Dominance of an immune response by secondary cells: quantitation by allotype analysis.

Abstract

Dominance of an immune response by secondary cells was demonstrated in a cell transfer system utilizing allotype-congenic mice. Spleen cells from BALB/c mice immunized with TNP-KLH were adoptively transferred into sublethally irradiation (200 R) congenic partners of a different allotype (C.B.-17 mice). Subsequent to the cell transfer, the recipients were challenged with TNP-KLH and bled periodically. Anti-TNP antibodies were isolated and analyzed for their content of donor and host IgG allotypes. Through day 58 after the adoptive transfer, 80% or more of the IgG antibody measured was of donor allotype.

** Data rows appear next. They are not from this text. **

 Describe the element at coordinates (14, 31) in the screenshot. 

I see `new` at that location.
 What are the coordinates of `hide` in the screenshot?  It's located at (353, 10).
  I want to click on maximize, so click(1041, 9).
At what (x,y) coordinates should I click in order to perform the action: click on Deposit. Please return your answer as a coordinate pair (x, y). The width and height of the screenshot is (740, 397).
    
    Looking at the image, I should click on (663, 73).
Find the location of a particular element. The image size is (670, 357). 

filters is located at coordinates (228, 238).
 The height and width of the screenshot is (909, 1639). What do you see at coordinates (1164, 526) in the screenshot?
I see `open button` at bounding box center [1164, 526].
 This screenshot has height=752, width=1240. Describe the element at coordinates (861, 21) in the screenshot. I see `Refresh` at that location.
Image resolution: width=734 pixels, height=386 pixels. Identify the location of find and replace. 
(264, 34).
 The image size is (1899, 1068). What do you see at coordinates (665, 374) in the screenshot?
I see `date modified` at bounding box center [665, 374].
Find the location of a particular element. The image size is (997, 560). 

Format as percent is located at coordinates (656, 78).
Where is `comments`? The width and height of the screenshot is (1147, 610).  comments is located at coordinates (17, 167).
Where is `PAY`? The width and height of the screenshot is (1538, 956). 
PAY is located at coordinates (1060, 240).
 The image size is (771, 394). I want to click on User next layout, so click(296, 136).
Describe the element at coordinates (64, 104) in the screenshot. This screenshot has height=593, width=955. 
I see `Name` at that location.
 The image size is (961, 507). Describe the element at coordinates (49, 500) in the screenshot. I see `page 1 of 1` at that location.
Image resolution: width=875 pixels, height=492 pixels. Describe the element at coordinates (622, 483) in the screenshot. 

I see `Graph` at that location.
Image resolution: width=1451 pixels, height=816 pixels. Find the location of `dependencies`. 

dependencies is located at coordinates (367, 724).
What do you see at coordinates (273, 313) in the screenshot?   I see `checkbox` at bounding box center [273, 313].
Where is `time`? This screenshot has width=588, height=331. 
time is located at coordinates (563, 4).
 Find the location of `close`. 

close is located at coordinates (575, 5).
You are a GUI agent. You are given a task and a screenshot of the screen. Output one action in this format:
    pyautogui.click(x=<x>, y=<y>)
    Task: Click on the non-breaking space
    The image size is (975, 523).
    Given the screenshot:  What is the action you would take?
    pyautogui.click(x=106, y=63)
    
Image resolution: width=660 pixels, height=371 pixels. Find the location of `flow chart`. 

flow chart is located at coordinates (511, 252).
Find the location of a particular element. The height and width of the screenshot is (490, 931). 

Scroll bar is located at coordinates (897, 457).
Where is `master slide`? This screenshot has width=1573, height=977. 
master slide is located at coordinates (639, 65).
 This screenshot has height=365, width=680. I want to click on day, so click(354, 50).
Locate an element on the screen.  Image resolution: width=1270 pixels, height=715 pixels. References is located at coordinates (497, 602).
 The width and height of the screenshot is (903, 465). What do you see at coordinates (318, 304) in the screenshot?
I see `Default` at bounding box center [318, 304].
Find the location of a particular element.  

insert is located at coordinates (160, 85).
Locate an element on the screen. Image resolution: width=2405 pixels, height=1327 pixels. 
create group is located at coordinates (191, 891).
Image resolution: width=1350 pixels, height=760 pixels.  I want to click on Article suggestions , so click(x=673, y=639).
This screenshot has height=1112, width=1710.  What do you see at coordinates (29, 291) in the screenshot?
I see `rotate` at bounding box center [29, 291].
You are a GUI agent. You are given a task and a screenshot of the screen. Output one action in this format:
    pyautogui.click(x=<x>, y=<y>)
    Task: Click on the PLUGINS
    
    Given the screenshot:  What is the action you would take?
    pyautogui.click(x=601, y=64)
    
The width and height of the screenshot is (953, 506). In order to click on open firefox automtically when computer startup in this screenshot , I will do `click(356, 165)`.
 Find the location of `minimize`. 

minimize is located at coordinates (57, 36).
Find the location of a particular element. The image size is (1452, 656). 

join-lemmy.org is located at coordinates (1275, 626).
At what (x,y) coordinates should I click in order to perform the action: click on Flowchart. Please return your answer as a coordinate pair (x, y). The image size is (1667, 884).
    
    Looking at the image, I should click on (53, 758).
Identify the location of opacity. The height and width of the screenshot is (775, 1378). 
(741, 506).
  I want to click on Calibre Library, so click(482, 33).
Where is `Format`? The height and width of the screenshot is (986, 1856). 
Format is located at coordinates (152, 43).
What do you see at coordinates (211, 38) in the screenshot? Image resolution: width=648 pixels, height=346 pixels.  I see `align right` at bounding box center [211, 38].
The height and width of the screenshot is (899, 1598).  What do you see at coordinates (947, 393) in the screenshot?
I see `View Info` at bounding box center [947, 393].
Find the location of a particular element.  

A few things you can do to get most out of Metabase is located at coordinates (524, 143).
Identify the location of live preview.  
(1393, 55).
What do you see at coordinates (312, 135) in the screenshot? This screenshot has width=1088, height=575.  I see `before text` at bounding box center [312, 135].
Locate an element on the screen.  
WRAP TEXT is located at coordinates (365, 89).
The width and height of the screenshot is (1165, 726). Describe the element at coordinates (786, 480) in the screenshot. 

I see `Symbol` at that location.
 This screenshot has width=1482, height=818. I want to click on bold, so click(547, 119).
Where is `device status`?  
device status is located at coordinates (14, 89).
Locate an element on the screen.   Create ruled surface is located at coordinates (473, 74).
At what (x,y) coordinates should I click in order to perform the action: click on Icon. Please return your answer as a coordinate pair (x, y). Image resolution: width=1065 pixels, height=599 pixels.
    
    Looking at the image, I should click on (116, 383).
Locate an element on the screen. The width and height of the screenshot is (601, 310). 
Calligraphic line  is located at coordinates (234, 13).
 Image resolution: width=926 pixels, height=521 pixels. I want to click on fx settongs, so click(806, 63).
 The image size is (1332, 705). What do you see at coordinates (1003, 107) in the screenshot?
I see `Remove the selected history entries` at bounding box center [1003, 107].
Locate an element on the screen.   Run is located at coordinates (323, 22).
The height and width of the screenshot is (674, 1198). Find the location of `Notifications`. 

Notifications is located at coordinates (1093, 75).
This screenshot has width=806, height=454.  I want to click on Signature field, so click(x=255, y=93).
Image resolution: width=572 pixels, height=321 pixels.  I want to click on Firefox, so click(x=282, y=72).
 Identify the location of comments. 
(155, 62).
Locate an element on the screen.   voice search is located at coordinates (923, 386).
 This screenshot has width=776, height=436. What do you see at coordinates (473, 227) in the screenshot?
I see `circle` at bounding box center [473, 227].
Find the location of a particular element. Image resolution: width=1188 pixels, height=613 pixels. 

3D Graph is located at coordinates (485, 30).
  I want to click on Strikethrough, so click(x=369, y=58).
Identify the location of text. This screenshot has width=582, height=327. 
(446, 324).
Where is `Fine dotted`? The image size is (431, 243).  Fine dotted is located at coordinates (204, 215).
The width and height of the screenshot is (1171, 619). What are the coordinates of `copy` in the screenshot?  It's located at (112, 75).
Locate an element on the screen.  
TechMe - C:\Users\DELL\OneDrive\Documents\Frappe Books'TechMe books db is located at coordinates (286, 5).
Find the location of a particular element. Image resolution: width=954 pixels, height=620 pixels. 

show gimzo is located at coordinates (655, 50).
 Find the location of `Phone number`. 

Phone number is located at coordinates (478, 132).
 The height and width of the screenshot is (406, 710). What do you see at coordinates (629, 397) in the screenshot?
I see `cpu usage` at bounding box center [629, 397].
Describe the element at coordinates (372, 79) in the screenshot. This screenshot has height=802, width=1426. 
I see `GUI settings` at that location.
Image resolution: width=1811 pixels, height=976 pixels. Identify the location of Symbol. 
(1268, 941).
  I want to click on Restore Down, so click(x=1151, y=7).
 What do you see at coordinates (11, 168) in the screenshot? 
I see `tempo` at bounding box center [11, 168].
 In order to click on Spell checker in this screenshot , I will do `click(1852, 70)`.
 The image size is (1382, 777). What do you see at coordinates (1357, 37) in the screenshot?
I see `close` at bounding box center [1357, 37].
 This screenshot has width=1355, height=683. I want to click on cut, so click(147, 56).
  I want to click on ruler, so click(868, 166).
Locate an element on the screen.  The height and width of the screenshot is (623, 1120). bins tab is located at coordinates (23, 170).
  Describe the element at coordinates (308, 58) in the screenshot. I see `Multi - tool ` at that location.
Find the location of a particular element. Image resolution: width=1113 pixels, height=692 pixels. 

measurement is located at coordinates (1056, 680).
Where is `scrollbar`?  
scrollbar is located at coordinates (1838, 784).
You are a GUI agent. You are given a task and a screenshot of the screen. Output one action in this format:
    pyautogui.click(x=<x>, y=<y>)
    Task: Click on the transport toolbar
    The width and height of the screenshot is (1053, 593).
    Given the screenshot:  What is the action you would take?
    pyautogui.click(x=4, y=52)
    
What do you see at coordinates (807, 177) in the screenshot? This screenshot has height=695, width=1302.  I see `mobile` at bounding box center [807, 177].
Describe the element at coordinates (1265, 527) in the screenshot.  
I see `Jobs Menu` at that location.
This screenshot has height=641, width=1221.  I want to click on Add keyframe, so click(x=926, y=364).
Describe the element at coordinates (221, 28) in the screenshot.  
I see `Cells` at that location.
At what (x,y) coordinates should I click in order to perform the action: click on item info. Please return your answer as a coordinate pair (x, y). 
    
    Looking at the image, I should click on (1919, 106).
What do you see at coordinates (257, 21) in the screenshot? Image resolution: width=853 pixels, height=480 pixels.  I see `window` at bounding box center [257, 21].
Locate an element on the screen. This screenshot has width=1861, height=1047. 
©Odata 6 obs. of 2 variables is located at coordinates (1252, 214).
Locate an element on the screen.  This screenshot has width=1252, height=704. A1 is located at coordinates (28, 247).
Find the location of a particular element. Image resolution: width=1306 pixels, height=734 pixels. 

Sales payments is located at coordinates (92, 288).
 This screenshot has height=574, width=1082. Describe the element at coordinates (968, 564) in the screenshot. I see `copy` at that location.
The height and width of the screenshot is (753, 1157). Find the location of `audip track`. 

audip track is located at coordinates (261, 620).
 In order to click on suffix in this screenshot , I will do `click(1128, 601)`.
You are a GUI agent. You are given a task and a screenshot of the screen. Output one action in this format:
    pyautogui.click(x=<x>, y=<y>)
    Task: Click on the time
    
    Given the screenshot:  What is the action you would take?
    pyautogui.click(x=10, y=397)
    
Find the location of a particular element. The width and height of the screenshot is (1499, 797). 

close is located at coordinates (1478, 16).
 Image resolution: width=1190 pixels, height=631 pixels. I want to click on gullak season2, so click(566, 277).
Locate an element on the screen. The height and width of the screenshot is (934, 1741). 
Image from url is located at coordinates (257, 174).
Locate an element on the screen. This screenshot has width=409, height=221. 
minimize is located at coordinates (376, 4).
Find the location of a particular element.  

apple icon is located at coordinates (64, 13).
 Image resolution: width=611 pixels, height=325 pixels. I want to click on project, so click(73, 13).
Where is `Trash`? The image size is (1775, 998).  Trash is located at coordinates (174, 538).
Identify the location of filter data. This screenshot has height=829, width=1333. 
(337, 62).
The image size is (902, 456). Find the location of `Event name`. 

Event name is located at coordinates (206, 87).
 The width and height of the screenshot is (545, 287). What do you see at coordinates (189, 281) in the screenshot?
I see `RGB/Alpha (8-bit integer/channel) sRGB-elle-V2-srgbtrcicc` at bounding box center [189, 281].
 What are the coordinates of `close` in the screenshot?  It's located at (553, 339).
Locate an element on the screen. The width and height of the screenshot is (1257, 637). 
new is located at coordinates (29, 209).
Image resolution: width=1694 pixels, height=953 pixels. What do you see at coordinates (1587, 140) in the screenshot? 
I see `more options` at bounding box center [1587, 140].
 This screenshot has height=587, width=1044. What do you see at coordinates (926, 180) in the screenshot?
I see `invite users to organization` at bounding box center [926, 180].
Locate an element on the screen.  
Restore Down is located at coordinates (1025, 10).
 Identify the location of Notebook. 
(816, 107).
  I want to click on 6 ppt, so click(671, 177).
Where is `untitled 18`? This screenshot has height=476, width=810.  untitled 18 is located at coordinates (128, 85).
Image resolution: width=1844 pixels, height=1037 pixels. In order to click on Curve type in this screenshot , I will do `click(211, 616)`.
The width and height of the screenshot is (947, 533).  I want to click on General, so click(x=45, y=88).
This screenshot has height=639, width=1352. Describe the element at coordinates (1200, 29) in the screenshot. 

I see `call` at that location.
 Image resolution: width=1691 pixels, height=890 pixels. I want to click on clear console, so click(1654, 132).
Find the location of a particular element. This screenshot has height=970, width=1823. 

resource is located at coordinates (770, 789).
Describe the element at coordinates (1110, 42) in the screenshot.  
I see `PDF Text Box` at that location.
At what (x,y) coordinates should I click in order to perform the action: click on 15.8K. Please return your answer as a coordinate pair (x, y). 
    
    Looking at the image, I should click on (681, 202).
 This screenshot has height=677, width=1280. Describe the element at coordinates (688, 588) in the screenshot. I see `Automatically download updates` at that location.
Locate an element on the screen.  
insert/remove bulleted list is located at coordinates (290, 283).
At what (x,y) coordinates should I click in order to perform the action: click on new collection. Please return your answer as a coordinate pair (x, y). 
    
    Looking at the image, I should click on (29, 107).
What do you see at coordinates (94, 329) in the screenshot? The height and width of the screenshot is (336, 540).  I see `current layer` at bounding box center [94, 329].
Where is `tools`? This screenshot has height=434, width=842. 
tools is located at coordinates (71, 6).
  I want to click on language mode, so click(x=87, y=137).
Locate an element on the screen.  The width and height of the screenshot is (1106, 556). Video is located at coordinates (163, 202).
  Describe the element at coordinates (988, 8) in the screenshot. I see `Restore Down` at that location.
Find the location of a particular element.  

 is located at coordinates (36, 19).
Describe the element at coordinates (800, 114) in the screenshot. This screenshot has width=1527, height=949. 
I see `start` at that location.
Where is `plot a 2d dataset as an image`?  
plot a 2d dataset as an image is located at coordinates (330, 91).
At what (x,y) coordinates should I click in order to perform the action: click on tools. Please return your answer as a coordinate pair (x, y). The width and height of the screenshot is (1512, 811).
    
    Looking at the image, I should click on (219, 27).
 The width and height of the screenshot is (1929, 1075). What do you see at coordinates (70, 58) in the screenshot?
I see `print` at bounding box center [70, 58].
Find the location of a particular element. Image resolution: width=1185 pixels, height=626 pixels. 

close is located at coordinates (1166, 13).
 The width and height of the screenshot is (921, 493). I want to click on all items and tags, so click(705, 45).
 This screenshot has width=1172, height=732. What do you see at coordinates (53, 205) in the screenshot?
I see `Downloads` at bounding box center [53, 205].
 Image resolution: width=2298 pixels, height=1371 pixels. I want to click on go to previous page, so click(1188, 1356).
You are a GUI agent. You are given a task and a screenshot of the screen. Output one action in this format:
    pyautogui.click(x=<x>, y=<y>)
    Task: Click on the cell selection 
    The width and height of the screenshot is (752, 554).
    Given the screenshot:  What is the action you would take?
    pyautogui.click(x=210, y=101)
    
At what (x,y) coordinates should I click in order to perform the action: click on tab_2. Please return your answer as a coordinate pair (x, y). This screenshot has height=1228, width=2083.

By day 110, most but not all recipients made IgG antibody principally of host allotype. In contrast, control C.B-17 recipients, which received nonimmune BALB/c spleen cells but otherwise treated as above, produced IgG antibodies almost entirely of host allotype. Total anti-TNP synthesis was reduced markedly in recipients of immune BALB/c cells so that there was a decrease of about 95% in the production of anti-TNP antibodies of host allotype, as compared with controls that received nonimmune cells. The results are discussed in terms of dominance of an immune response by secondary B cells.